Eng. dichter. * 31 Oct. 1795 te Londen, † 23 Febr. 1821 te Rome. Na een jeugd van veel lezen, vooral mythologische verhalen, ging K., in 1810 wees geworden, naar Londen in de leer bij een chirurg. Het lezen van Spenser’s Fairie Queen inspireerde hem tot de eerste proeven van dichtkunst.

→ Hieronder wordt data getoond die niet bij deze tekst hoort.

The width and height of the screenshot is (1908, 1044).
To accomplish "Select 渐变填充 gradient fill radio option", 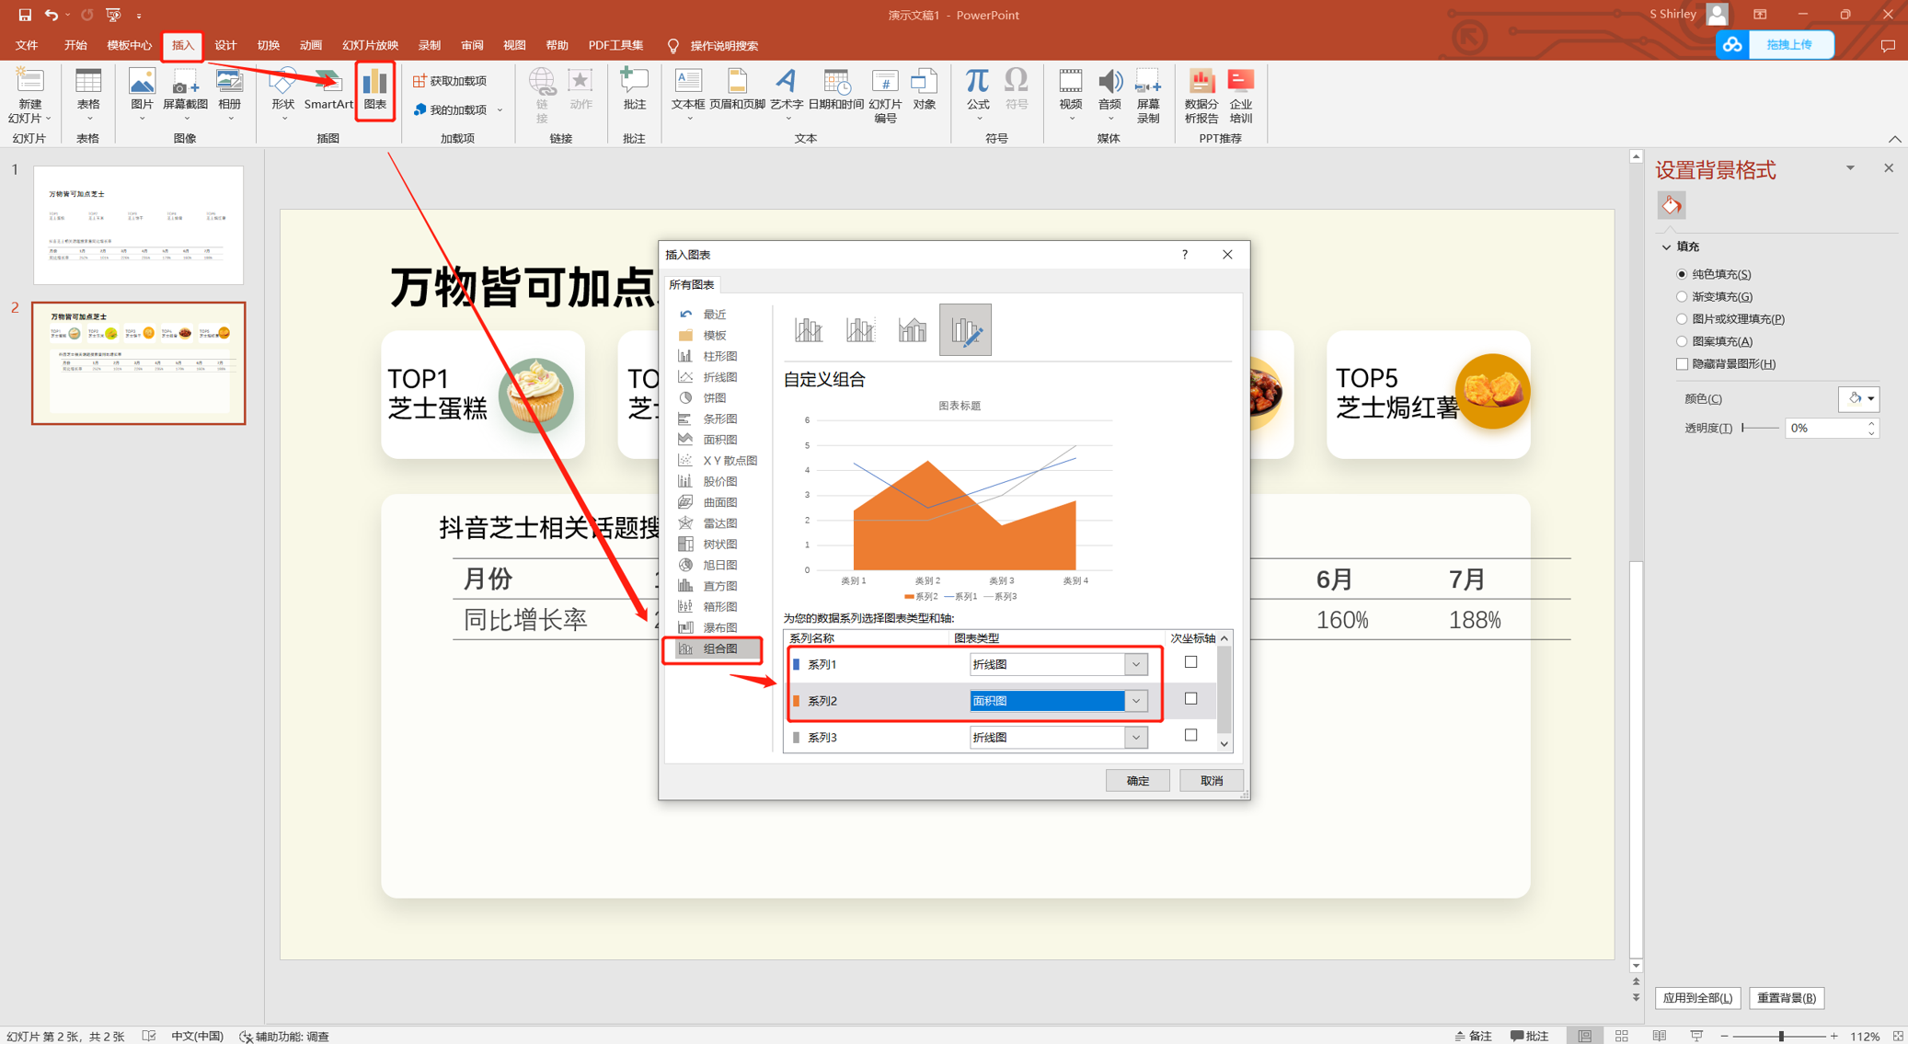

Zijn liefde ging uit naar het tijdvak van koningin Elisabeth, maar zijn eerste verzen (On Death 1814, enz.) waren nog in den typischen 18e-eeuwschen stijl. Zijn eigen persoonlijkheid treedt het eerst naar voren in het beroemde sonnet: On First Looking into Chapman’s Homer. Dan krijgt Leigh Hunt een grooten invloed op hem.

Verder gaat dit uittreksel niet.